→ **Set exercise**
Rewrite the material below from the line containing "Task: Open the JUMPY MPV 1.6 HDi 90 16V link" through the end, keeping the requests as they are and adding 42 to every coordinate in the answers.

→ **Data for this exercise**
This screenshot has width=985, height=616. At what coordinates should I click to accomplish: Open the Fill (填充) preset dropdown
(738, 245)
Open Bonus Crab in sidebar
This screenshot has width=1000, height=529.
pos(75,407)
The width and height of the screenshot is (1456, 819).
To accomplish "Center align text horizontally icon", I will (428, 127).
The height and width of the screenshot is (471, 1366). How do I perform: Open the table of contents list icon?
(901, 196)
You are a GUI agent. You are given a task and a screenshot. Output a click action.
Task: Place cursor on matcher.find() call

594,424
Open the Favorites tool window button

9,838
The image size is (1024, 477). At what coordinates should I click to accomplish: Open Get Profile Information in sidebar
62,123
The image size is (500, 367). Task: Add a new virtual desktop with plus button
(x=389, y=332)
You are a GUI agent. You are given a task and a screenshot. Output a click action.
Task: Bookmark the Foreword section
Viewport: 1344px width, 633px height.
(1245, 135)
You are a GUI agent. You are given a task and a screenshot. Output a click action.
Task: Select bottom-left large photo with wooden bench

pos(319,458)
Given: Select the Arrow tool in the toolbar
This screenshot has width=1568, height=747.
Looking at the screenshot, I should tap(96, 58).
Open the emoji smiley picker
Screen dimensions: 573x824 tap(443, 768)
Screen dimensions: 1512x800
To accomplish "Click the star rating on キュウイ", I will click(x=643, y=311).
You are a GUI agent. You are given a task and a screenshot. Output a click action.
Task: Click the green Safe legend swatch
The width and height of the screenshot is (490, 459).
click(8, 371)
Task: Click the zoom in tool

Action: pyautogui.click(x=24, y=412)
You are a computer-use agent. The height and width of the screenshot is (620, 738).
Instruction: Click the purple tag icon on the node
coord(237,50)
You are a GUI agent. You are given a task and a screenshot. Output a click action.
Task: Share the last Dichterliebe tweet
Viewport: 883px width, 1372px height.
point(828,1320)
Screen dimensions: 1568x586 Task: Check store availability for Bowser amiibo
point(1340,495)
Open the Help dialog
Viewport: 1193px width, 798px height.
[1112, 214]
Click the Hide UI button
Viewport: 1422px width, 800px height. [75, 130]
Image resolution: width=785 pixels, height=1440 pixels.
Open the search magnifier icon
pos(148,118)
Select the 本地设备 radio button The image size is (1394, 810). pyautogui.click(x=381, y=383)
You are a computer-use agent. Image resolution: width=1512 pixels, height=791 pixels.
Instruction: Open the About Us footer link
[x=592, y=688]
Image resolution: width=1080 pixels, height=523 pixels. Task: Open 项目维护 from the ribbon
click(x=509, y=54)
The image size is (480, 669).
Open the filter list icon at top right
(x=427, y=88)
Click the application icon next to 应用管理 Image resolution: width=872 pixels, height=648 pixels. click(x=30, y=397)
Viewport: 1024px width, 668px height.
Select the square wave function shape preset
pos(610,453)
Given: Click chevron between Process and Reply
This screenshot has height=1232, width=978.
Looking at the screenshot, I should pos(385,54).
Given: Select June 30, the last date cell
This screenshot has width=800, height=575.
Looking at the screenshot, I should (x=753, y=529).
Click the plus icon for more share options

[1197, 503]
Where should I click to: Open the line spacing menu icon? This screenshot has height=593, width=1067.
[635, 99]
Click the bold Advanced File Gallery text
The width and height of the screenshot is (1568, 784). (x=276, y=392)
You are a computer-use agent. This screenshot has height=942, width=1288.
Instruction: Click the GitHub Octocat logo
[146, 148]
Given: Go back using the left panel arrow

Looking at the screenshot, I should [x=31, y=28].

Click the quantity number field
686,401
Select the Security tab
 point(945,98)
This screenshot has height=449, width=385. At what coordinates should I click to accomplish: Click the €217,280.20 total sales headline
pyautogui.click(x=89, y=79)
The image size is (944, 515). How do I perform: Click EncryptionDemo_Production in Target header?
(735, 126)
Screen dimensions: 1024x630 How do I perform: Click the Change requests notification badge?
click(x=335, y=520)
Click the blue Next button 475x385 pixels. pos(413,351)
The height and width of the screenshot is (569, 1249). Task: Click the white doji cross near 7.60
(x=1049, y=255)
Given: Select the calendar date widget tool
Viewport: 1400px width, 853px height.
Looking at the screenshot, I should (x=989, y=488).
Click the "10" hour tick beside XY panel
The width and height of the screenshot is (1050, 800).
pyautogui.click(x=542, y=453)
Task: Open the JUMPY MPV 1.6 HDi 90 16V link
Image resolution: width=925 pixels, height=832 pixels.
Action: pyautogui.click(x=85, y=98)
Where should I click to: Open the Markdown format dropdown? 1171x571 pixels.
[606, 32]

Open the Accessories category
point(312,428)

→ **Task result**
Task: Open the JUMPY MPV 1.6 HDi 90 16V link
Image resolution: width=925 pixels, height=832 pixels.
Action: pyautogui.click(x=127, y=140)
Where should I click to: Open the Markdown format dropdown? 1171x571 pixels.
[648, 74]

Open the Accessories category
point(354,470)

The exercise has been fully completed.